Pressed by House Judiciary Committee lawmakers on the merits of Trump's tweet, Wray delivered a lengthy, steady-voiced defense of the bureaus agents, analysts and other staff - without mentioning the president by name.

"There is no shortage of opinions out there," Wray said. "What I can tell you is the FBI I see is tens of of thousands of agents, analysts and staff working their tails off to keep America safe from the next terror attack. The FBI that I see... is brave men and women working as hard as they can to keep people that they will never know safe from harm."

He acknowledged that the bureau makes mistakes "like everybody who's human" - and that, when mistakes do happen, the bureau launches rigorous independent review and holds individuals accountable if appropriate.

Committee Republicans repeatedly pressed Wray on what they say is clear evidence of bias against President Trump at the bureau, citing the recent reassignment of an agent from special counsel Robert Mueller's investigative team over text messages he allegedly sent to a woman in which he criticized Trump and praised Democratic candidate Hillary Clinton.

That agent, Peter Strzok, also worked on the investigation into former secretary of State Hillary Clinton's private email server, which did not result in charges.

Trump and his allies have used the stories about Strzok to bolster their argument that the FBI has held the president to a double-standard and the Russia investigation is merely a politically motivated "witch hunt" against him.

FBI director defends bureau after Trump attacks © Provided by The Hill FBI director defends bureau after Trump attacks

Wray repeatedly declined to comment on either Strzok or the bureau's handling of the Clinton investigation, citing an ongoing investigation by Justice Department Inspector General Michael Horowitz.

"I think it would not be appropriate for me to speculate about what the inspector general will or will not find,'' Wray told chairman Bob Goodlatte (R-Va.).

Lawmakers zeroed in on a report suggesting that Strzok was behind former FBI director James Comey's decision to characterize Clinton as "extremely careless" in her use of a private email server, rather than "grossly negligent," the language in his original draft of a statement announcing the bureau's findings in that case.

Goodlatte and other Republicans pressed Wray on the standard for an espionage charge, suggesting that Strzok had sought to make the change to protect Clinton from indictment.

One standard for the charge is "gross negligence" - but that statute has only been used once in its 99 years of existence.

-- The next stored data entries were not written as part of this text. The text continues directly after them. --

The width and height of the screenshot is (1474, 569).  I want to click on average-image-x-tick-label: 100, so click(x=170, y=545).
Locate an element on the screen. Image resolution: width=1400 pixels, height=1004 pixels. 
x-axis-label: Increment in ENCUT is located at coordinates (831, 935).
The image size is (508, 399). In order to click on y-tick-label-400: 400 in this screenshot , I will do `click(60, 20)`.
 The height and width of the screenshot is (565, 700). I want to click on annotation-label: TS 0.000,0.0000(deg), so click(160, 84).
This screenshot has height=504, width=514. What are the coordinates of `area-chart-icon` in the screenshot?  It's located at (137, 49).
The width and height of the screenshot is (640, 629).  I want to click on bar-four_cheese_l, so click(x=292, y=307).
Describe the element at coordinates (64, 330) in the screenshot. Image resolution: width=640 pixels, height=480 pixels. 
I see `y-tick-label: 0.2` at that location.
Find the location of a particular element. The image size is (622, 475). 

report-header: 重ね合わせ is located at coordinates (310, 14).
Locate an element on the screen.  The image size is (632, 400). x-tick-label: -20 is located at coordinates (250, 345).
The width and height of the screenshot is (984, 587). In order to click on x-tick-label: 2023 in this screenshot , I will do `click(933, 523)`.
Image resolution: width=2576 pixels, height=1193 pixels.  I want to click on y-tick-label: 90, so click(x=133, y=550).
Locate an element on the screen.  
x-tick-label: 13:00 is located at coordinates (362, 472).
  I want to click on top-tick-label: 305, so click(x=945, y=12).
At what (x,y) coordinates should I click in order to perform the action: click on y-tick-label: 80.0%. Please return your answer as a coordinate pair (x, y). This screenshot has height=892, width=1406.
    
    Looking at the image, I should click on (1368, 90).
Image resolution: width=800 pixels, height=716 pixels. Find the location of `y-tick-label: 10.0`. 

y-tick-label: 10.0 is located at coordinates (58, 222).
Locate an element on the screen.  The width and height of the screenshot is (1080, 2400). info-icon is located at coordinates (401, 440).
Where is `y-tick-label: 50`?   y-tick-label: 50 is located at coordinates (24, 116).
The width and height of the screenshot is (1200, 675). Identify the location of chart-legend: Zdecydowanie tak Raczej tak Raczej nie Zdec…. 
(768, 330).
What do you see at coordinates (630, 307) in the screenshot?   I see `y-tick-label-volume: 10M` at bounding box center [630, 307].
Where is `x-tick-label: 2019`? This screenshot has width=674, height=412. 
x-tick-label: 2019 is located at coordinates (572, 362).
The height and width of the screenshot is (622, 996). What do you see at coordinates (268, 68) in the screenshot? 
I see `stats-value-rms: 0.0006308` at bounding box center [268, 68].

Comey in July explained his decision by arguing that "no reasonable prosecutor" would want Clinton to be the second.

"The question is how did this guy get on your supposed unbiased team in the first place when you consider this is the same guy investigating the Clinton server and had a hand in altering the FBI's conclusion that the FBI was 'grossly negligent' so she could escape prosecution and stay in the race against Donald Trump?" demanded Rep. Steve Chabot (R-Ohio).

Goodlatte and other Republicans are calling for the appointment of a second special counsel to investigate the handling of the bureau's decision-making in the Clinton probe.

Republicans also demanded that Wray turn over Strzok's text messages. It is not against bureau policies for agents to hold a political opinion or to communicate those opinions with a romantic partner - which Rep. Darrell Issa (R-Calif.) indicated Thursday suggested showed "whatever Strzok did" went beyond simple texts to the woman in question, senior FBI lawyer Lisa Page.

Wray committed to working towards complying with the committee's demands - noting that he had "no desire to frustrate" the committee - as long as it did not interfere with "a very active outside" investigation by the inspector general.

He noted that Strzok's reassignment from Mueller's team is "different than disciplinary actions."